___ Data for processing

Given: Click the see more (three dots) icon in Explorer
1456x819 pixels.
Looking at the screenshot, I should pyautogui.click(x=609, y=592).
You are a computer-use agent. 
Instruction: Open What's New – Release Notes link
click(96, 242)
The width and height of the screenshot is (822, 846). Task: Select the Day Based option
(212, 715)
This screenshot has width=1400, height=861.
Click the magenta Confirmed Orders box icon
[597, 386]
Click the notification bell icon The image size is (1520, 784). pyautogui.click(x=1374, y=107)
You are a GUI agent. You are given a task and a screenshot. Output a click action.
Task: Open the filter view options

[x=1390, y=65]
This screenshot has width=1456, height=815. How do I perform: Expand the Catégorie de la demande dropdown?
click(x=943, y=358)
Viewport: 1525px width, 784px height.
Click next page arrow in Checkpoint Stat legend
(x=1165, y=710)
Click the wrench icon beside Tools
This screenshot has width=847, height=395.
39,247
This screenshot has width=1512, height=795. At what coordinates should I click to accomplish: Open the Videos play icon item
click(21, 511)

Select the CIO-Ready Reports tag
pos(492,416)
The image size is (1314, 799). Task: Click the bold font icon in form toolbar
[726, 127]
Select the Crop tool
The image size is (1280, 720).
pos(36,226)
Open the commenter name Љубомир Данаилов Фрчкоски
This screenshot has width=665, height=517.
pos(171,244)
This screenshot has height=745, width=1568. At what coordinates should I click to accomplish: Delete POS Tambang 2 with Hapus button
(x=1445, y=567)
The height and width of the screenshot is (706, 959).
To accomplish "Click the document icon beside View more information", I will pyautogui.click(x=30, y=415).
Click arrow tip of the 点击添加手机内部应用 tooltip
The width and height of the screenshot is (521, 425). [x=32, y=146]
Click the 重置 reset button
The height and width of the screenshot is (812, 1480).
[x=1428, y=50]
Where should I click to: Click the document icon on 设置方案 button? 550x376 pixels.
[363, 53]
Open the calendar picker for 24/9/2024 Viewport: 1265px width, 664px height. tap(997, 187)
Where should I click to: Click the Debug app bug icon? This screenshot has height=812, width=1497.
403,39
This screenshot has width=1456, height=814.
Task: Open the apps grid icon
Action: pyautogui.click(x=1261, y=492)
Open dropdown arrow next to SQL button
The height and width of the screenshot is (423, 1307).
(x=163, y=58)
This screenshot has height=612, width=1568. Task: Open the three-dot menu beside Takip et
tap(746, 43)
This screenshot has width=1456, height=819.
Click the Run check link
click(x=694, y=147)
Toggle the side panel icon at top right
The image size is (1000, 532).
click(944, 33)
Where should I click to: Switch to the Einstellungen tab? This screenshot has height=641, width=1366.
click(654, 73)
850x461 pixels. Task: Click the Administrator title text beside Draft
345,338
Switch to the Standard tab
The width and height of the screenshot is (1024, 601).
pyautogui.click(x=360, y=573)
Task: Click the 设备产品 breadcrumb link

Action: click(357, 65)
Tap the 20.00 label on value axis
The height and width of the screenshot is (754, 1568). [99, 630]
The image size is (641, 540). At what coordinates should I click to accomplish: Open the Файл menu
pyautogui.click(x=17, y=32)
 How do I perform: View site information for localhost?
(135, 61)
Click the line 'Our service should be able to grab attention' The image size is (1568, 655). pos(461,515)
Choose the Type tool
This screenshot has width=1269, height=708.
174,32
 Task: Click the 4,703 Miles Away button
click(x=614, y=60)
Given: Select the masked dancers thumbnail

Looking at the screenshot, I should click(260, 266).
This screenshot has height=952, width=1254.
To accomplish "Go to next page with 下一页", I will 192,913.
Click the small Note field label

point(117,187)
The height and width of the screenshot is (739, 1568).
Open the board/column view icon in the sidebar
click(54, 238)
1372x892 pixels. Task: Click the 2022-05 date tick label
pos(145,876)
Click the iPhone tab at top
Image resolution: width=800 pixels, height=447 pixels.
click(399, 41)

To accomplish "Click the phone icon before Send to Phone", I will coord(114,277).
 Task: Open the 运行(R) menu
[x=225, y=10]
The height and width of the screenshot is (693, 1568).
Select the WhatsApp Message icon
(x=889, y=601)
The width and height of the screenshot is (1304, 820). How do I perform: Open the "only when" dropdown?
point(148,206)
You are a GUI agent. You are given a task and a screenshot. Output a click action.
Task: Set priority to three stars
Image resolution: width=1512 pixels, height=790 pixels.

______

*Work instructions*.
Reproduce only the lines of the entries above that start with the line containing "Task: Open the 运行(R) menu" and go on through the end of the entries, including the requests. Shift every coordinate in the answers by -117.

*Expected answer*.
 Task: Open the 运行(R) menu
[x=108, y=-107]
The height and width of the screenshot is (693, 1568).
Select the WhatsApp Message icon
(x=772, y=484)
The width and height of the screenshot is (1304, 820). How do I perform: Open the "only when" dropdown?
point(31,89)
You are a GUI agent. You are given a task and a screenshot. Output a click action.
Task: Set priority to three stars
Image resolution: width=1512 pixels, height=790 pixels.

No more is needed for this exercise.